Re: svn_client_status5() and depth

2010-08-19 Thread Stefan Küng

On 18.08.2010 21:58, Bert Huijben wrote:

I've checked r986510 and I like to add some comments:

In libsvn_client/deprecated.c, svn_client_status4() you pass FALSE for
the new sticky param. But that's wrong: in 1.6.x and previous versions,
the depth was always respected/enforced. That's why I noticed the
changed behavior in the first place!
Shouldn't you pass TRUE there?


The not filtering of the nodes was never the intended behavior.

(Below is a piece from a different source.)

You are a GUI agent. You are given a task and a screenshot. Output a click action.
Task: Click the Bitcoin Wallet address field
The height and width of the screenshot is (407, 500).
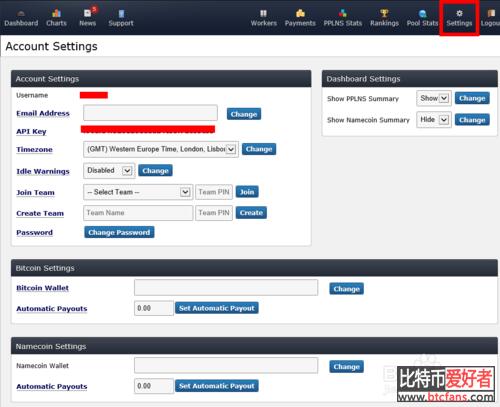[226, 287]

It was a
bug, but had useful behavior for your specific case: explicitly pulling
unavailable nodes into the working copy.


I've checked the original docs of the svn_client_status4() API. It 
nowhere mentions that the intended behavior is to show what an 'svn up' 
would do. Actually 'svn up' isn't mentioned at all:

https://svn.apache.org/repos/asf/subversion/tags/1.6.0/subversion/include/svn_client.h

So, no matter if the old behavior is not correct: you can't just change 
the behavior and tell people: sorry, that was a bug. Because it wasn't 
documented that way so people start to rely on what's documented and on 
how it actually works.

If you change the behavior, the API is not compatible anymore.

It's perfectly fine to do that with svn_client_status5() if it gets 
documented that way - after all, that's what new APIs are for: not just 
changing the params but also the behavior if necessary.

But the older (existing) APIs must not change their behavior.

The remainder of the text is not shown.